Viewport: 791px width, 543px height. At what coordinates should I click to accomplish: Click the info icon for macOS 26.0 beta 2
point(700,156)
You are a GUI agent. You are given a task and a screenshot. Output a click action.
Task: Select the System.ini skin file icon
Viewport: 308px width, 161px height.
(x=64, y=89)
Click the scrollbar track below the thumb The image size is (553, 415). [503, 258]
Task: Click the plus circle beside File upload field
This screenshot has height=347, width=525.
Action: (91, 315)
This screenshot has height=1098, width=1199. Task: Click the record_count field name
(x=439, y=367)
--
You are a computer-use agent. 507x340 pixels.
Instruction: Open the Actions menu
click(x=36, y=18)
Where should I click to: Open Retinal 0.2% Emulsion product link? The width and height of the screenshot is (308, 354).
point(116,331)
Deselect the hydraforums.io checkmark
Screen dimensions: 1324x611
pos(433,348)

§ **Exercise prompt**
Reproduce the entries between the lines holding "Viewport: 791px width, 543px" and "(x=64, y=89)", inclusive, substituting "theme file icon" for "skin file icon" and leaving everything else unchanged.

§ **Worked answer**
Viewport: 791px width, 543px height. At what coordinates should I click to accomplish: Click the info icon for macOS 26.0 beta 2
point(700,156)
You are a GUI agent. You are given a task and a screenshot. Output a click action.
Task: Select the System.ini theme file icon
Viewport: 308px width, 161px height.
(x=64, y=89)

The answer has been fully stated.